But setting aside the word association...
Sometime right around 1980, a Fine, upstanding British chap by the name of Tim Berners-Lee proposed a project to create a Hypertext system to facilitate the sharing and updating of information among researchers.
In 1989-1990, Tim connected his hypertext idea to TCP (port 80) and DNS, and the World Wide Web was born.
A few years after that the public began to connect to what had been a military and education network. Near the end of 1994 Netscape- the first commercial, Internet Hypertext Browser (Or Web Browser), was available for sale. Websites began popping up all over the place. Initially there were informative and educational websites, later commercial sites appeared, and the world wide web exploded. Think were looking good for Netscape.
In 1995 Bill Gates weighed in on the internet, calling it "...a passing fad that will go the way of the BBS". Around this same time Netscape stated one of its goals was to "level the playing field" among operating systems (in other words, people would do most everything in their web browser, which would run on any operating system, breaking the dependency on Microsoft Windows operating system.
That got Microsoft's attention.
Microsoft scrambled to put together their own web browser, "Internet Explorer", which they originally included as part of "Windows 95 Plus!". It was awful, it was buggy, it was unreliable....
It was free.
(There are also allegations that Microsoft approached Netscape with an Offer to divide the market, which Netscape refused. Microsoft of course denies these allegations)
By 1997 Netscape was in trouble. People were getting a "Free" web browser with their "Free" operating system that came with their computer (let me just point out that nothing is free. You paid for Internet explorer. The cost was just hidden in the operating system cost, which was hidden in the computer purchase cost). Why shell out and additional $30-60 for Netscape? Internet Explorer (IE) was still fairly awful, but the reduction of funds was starting to have an effect onthe quality of Netscape's product, which was increasingly buggy.
What's more, Microsoft had introduced "Active Server Pages", a proprietary extension to HTML, which only worked in IE, and on Microsoft operating systems. It ultimately fizzled and is now largely a relic of the past, but it did help shore up the Microsoft monopoly at the time.
A handful of years later and not many remember Netscape. The code still exists, spun of as the Mozilla Project - a nonprofit (? They get over $300 million a year from Google to make google.com the default search page. Seems a fine line to me. of course That is 85% of their revenue, and google has Chrome, so Google could conceivably pull the plug at ay time, and then what happens?).
Now this all seems very unjust and anti-competition, and you'd think the world governments would have done something about it. They did. there were antitrust lawsuits and the like. But they happened to late, took to long to resolve. Netscape was long dead before anything came of it. So all that really came of it was a few lawyers and politicians made some money and garnered some press. Too little too late.

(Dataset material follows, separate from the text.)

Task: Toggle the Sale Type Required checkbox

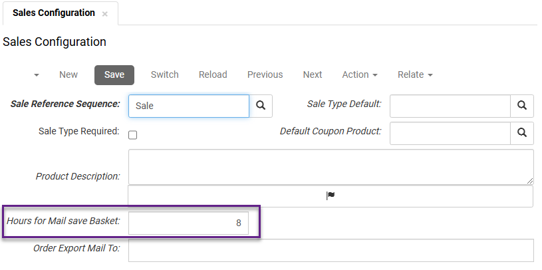Action: [133, 135]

Flash forward to today. VMware has been the star of the next big thing. Virtualization and cloud computing. They have a workstation product, which users can run on home PC's which allows them to have multiple operating systems available from one computer. And they have the Suite of Server products, which allows computer hardware to be treated as a utility.
Now they are putting visualization on phones. as well, On a single physical phone, you can have your personal phone, and your company phone, each separate and protected from each other. The company get's better security, for their data, and you get to to keep control of your phone, and your data. cool stuff.
Microsoft - who for the past few years seems to have been playing nice- got into virtualization rather late in the game. they have been scrambling to catch up. They still have a long way to go.
But...
They recently, quietly announced their next workstation operating system release will include their virtualization platform. For "free" (It was already included in premium versions, Since Vista I believe). Their server virtualization system is also freely included with server operating system.
Sounds suspiciously like history repeating. Will VMware be the next Netscape?